* _What is being asked_: This exercise calls for every line of the listing below that contains the word "computer".

*** Opening of Data for analysis ***

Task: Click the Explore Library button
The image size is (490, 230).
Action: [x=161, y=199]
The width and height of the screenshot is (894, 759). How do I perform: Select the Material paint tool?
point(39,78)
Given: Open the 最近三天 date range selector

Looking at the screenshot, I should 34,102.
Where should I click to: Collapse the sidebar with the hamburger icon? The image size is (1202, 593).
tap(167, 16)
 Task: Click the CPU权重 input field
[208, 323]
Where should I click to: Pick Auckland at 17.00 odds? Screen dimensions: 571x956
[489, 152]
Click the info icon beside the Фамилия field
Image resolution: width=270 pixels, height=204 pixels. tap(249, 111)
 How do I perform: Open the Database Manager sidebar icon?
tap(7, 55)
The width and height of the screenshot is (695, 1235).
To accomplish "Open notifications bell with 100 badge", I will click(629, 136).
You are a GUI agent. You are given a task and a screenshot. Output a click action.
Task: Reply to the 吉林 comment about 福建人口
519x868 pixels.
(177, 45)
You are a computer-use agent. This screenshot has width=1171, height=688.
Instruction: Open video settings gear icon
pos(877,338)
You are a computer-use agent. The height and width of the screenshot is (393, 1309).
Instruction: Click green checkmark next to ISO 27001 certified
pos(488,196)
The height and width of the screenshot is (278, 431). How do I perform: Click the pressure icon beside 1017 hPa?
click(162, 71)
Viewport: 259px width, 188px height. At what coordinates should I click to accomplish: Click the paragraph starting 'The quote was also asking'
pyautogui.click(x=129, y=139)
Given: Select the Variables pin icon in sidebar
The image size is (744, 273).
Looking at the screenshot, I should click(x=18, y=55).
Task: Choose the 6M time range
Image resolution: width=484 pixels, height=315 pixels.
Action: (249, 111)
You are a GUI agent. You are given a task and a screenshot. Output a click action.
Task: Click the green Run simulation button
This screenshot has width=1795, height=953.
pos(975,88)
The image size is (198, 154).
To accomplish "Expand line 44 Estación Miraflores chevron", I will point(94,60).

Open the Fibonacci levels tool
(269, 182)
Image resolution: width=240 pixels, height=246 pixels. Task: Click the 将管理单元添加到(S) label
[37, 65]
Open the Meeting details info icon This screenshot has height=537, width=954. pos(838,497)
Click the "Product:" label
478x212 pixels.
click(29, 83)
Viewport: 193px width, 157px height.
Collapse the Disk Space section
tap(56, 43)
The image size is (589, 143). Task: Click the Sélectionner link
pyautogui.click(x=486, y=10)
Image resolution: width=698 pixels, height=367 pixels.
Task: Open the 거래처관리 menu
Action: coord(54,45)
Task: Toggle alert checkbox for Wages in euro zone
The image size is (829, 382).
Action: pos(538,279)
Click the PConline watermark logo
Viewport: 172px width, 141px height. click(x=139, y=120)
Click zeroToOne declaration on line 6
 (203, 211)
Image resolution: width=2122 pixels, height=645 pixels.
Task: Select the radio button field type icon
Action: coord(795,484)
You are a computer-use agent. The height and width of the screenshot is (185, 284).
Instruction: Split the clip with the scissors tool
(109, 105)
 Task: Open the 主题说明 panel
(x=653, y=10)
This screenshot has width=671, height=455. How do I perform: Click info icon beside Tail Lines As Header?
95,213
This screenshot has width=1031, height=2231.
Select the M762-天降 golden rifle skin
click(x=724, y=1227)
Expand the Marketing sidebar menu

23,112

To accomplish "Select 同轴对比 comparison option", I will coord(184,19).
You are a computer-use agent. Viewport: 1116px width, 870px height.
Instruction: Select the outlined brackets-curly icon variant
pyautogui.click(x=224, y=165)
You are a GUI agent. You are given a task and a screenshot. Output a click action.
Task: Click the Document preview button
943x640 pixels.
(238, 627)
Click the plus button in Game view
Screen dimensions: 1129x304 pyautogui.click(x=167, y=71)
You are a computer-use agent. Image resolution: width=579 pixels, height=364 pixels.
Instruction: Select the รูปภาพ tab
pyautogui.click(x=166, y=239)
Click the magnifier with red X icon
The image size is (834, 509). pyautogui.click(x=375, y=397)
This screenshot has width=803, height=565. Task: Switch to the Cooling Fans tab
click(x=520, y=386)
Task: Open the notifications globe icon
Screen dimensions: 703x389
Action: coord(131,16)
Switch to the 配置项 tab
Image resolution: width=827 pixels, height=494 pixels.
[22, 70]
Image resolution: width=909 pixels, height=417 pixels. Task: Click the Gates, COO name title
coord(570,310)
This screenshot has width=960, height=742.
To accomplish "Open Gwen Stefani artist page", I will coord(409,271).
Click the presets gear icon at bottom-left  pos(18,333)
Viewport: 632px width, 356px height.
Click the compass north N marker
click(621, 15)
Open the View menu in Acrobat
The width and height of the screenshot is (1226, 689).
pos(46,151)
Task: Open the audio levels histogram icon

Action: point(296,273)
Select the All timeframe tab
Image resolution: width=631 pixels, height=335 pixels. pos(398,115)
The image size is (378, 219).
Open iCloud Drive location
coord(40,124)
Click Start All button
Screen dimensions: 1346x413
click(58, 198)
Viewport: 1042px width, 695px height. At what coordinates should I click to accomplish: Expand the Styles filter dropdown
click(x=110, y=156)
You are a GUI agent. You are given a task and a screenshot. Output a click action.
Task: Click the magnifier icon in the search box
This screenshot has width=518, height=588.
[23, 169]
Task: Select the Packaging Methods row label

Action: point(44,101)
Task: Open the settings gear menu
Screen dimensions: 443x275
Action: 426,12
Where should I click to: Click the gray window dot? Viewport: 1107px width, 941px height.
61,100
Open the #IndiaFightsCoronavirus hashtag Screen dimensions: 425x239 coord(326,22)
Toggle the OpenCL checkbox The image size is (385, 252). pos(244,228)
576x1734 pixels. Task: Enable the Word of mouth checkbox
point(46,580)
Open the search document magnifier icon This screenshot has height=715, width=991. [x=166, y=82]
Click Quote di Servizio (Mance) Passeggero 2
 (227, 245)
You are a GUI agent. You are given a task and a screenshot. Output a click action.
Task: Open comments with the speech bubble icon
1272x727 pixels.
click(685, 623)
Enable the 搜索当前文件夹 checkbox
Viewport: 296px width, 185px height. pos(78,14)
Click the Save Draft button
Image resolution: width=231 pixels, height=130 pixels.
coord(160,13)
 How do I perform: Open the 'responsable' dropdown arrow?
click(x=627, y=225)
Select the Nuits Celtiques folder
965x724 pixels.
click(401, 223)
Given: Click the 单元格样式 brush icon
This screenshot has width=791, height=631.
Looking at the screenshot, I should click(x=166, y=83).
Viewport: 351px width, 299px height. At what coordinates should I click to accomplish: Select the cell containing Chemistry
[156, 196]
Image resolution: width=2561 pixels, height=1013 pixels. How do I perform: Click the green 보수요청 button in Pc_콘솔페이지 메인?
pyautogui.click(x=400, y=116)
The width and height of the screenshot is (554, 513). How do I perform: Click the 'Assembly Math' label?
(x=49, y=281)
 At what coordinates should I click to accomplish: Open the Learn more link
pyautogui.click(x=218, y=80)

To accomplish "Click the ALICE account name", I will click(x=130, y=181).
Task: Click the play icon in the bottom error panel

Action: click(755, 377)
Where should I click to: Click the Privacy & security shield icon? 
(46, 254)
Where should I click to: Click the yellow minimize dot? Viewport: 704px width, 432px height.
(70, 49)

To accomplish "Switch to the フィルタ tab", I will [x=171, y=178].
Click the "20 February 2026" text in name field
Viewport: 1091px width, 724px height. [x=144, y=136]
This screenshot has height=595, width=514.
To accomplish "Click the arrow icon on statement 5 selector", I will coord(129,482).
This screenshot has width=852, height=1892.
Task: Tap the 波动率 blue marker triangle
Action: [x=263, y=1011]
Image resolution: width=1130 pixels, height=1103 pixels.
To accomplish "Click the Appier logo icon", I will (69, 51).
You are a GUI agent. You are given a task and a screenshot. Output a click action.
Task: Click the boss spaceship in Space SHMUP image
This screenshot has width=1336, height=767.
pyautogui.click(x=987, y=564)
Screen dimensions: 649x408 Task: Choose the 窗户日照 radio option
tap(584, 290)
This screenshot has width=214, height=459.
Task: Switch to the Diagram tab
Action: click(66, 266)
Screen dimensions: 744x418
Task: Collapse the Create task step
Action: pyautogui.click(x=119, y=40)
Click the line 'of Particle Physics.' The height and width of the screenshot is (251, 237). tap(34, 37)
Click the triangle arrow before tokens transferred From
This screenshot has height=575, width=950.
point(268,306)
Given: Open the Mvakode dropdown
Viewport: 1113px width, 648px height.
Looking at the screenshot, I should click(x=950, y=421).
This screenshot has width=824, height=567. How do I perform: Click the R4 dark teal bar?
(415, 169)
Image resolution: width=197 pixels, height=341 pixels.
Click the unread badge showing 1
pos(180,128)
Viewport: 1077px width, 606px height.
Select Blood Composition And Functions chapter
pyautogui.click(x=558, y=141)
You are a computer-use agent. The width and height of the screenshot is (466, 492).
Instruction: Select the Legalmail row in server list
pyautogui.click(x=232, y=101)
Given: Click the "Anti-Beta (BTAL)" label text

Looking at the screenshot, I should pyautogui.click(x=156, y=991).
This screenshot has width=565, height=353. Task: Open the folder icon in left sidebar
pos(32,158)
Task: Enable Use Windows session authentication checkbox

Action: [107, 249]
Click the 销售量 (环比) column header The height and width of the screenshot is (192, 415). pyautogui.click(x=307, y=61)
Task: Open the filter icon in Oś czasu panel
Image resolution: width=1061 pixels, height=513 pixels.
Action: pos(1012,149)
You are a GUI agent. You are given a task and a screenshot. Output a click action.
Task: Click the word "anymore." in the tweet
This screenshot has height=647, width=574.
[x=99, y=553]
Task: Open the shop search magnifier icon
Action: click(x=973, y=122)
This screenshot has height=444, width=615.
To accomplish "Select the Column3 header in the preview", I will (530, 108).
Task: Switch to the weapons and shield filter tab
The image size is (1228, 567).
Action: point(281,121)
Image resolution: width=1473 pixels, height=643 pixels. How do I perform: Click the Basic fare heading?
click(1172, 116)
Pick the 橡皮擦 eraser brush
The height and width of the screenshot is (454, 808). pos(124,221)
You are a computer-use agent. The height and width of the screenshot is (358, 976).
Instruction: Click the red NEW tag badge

*** Close of Data for analysis ***

* _Finished exercise_:
You are a computer-use agent. This screenshot has width=1171, height=688.
You are a computer-use agent. The height and width of the screenshot is (393, 1309).
You are a computer-use agent. The height and width of the screenshot is (185, 284).
You are a computer-use agent. Viewport: 1116px width, 870px height.
You are a computer-use agent. Image resolution: width=579 pixels, height=364 pixels.
You are a computer-use agent. The width and height of the screenshot is (466, 492).
You are a computer-use agent. The height and width of the screenshot is (358, 976).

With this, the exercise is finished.